AI content is everywhere on social media, especially LinkedIn

Perception of LinkedIn and AI “slop”

  • Many see LinkedIn as “AI‑slopped wasteland” or “dumpster fire” that was already full of corporate platitudes; LLMs mainly multiplied the volume, not changed the character.
  • Feed is described as unusable: obvious AI posts, emoji‑laden “thought leadership,” contrived moral stories, and AI responses even in comments.
  • Some say AI content is actually an improvement over prior corporate/bro hustle posts.

Broader Internet and “Dead Internet” Feel

  • Users report similar slop on Reddit, X, YouTube, Instagram, Medium, Substack, and in product/service reviews.
  • Sense that bots, engagement farms, and LLM‑generated text/images are crowding out human signal and making participation less appealing.
  • A “dead internet theory” vibe: people assume many others online are bots or AI.

LLM Style Bleeding into Human Language

  • Multiple commenters notice people unconsciously mimicking LLM phrasing and structure (listicles, “why it matters,” certain idioms).
  • Some deliberately avoid AI‑ish tropes they now find grating; others find themselves adopting them after heavy AI use.
  • Discussion that this is just another turn in language evolution, now co‑shaped by AI training and RLHF.

LinkedIn’s Remaining Utility for Work

  • Strong split: some deleted accounts and rely on email, others say nearly all their jobs or projects over many years came via LinkedIn.
  • Complaints about fake/“ghost” jobs, spammy recruiters, political/rage content, and poor job search UX, but acknowledgment that recruiters still heavily use the platform.

AI Writing: Voice, Thinking, and Access

  • One camp: outsourcing writing to AI erodes personal voice and the thinking that writing forces; see it as ethically and cognitively harmful.
  • Counter‑camp: most people write poorly or in a non‑native language; LLMs let them sound competent, reach audiences, and “find a voice” they couldn’t otherwise.
  • Concern that AI gives an illusion of competence and may stunt real skill development.

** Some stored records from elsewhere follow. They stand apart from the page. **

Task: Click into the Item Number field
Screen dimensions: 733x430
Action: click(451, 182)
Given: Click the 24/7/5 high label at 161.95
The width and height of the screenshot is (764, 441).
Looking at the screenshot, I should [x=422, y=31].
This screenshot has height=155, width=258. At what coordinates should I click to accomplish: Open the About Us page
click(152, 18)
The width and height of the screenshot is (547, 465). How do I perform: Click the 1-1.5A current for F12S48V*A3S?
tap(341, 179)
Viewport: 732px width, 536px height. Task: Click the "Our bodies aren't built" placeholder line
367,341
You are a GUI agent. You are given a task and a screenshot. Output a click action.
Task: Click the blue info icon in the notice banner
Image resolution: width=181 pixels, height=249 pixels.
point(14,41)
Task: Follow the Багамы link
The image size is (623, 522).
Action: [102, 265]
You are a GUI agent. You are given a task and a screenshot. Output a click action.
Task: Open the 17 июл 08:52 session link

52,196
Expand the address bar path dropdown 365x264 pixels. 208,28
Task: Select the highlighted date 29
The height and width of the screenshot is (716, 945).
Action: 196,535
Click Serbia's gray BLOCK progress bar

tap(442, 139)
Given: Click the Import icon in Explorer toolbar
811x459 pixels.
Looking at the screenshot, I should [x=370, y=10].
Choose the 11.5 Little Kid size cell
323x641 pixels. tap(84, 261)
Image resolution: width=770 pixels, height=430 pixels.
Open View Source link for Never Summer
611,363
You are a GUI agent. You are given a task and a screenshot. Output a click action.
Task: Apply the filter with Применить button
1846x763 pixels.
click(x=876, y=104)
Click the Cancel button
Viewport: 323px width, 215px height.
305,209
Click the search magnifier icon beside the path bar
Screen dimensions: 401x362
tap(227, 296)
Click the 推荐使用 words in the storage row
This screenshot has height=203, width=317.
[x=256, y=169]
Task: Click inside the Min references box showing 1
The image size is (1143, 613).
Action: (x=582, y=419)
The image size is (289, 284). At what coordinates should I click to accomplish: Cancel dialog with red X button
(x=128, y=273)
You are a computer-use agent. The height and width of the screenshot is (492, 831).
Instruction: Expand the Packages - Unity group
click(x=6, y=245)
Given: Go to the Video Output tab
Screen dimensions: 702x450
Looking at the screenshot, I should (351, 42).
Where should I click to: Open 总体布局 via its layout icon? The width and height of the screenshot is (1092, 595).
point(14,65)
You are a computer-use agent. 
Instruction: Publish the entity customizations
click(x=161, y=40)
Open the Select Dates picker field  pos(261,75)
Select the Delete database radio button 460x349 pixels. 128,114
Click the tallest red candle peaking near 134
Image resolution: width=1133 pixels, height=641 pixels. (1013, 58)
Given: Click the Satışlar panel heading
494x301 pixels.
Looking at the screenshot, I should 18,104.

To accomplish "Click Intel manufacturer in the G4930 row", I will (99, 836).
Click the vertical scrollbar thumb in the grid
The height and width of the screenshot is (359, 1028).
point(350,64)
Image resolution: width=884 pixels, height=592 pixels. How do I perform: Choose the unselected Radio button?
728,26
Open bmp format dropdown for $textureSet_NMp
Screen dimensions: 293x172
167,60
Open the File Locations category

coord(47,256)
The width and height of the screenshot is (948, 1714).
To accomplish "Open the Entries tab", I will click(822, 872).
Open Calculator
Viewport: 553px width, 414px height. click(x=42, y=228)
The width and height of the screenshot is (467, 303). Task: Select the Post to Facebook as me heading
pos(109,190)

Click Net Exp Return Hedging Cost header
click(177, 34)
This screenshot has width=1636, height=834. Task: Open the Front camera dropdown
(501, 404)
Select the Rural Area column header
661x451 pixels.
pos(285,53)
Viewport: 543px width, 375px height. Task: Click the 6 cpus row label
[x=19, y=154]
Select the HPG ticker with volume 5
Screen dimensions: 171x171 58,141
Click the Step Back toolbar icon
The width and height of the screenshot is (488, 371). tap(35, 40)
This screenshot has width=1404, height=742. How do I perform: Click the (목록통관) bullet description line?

AI Detection (Pangram) Debate

  • Some praise Pangram as a valuable classifier that rarely mislabels genuine human text and could help preserve human spaces.
  • Others call it “snake oil”: report false positives on their own writing, point to biases against non‑native English, and note how easily minor edits can fool detectors.
  • Disagreement over claimed 0.01% false positive rate; several are highly skeptical.

Coping Strategies and Alternatives

  • Suggestions: aggressively mute/“not interested” AI‑ish content, keep very small LinkedIn networks, or leave corporate platforms entirely.
  • Interest in RSS, blogs, webrings, human‑verified or smaller communities, and browser plugins to filter slop.